Hacker Behind Massive Ransomware Outbreak Can't Get Emails from Victims Who Paid

A German email provider has closed the account of a hacker behind the new ransomware outbreak, meaning victims can't get decryption keys.

|
Jun 27 2017, 5:53pm

Image: Shutterstock

On Tuesday, a new, worldwide ransomware outbreak took off, infecting targets in Ukraine, France, Spain, and elsewhere. The hackers hit everything from international law firms to media companies. The ransom note demands victims send bitcoin to a predefined address and contact the hacker via email to allegedly have their files decrypted.

But the email company the hacker happened to use, Posteo, says it has decided to block the attacker's account, leaving victims with no obvious way to unlock their files.

"If you see this text, then your files are no longer accessible, because they are encrypted," the ransom text reads. "Perhaps you are busy looking for a way to recover your files, but don't waste your time. Nobody can recover your files without our decryption service."

From here, the hacker tells victims to send $300 worth of bitcoin. But to determine who exactly has paid, the hacker also instructs people to email their bitcoin wallet ID, and their "personal installation key."

This is a 60 character code made up of letters and digits generated by the malware, which is presumably unique to each infection of the ransomware. That way, the hacker can release the specific key needed to unlock that individual victim's files.

That process is not possible now, though.

"Midway through today (CEST) we became aware that ransomware blackmailers are currently using a Posteo address as a means of contact," Posteo, the German email provider the hacker had an account with, wrote in a blog post. "Our anti-abuse team checked this immediately – and blocked the account straight away. We do not tolerate the misuse of our platform: The immediate blocking of misused email accounts is the necessary approach by providers in such cases."

Just to be super-clear, Posteo clarified, "Since midday it is no longer possible for the blackmailers to access the email account or send emails," and "Sending emails to the account is no longer possible either."

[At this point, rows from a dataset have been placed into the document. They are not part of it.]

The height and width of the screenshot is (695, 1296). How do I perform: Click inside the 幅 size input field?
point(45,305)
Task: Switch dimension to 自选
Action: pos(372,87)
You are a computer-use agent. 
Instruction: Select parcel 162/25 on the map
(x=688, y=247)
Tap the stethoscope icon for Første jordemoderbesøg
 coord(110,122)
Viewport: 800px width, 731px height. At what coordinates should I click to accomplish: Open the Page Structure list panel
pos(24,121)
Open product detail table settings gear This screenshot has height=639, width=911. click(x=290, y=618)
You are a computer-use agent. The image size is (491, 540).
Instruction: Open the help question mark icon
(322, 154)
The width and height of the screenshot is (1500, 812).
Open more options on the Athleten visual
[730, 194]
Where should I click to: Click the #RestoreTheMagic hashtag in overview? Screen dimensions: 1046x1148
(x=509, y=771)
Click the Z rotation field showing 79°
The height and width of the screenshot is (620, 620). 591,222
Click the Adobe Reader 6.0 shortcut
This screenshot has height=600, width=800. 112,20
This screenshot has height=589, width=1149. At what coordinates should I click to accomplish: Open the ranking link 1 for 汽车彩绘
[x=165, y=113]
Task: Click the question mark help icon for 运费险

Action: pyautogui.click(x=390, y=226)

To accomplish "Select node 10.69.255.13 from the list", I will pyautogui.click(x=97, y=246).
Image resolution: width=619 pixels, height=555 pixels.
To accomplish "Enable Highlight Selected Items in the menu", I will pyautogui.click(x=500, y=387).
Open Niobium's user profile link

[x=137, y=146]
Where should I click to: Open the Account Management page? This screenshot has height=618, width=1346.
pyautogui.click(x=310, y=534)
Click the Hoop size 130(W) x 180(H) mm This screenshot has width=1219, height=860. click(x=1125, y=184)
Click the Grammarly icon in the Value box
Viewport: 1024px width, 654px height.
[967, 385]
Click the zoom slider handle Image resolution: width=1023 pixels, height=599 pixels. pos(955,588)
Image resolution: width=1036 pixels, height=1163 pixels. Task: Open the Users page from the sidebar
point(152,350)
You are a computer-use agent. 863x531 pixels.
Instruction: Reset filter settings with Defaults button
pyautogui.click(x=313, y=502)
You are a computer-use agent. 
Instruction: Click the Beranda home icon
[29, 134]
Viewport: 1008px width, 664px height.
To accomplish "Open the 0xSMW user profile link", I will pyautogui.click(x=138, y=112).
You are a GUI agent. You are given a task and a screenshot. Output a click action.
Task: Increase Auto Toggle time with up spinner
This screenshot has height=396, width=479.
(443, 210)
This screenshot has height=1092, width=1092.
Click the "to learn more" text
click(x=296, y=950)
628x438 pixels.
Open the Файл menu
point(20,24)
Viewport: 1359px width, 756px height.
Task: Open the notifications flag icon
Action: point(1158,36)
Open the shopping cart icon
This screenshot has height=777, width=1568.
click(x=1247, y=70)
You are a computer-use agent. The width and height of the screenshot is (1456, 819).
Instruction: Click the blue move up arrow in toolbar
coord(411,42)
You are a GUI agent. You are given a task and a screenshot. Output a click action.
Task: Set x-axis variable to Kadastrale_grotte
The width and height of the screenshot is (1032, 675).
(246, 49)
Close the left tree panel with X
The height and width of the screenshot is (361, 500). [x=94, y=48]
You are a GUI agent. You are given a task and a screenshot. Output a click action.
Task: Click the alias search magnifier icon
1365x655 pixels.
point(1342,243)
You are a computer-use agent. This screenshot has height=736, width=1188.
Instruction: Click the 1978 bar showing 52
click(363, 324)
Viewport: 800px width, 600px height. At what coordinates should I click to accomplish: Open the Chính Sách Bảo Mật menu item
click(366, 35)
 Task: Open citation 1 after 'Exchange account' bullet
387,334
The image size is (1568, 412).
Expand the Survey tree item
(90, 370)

In other words, victims allegedly cannot contact the hacker by email, nor send the details necessary to unlock their files.

In an email to Motherboard, Posteo said, "Please make no speculations about how high the chances are to decrypt files locked by ransomware if you pay a criminal." The company did not respond to questions asking how victims can contact the hacker.

At the time of writing, around 20 victims have sent just under $5,500 to the hacker's bitcoin address.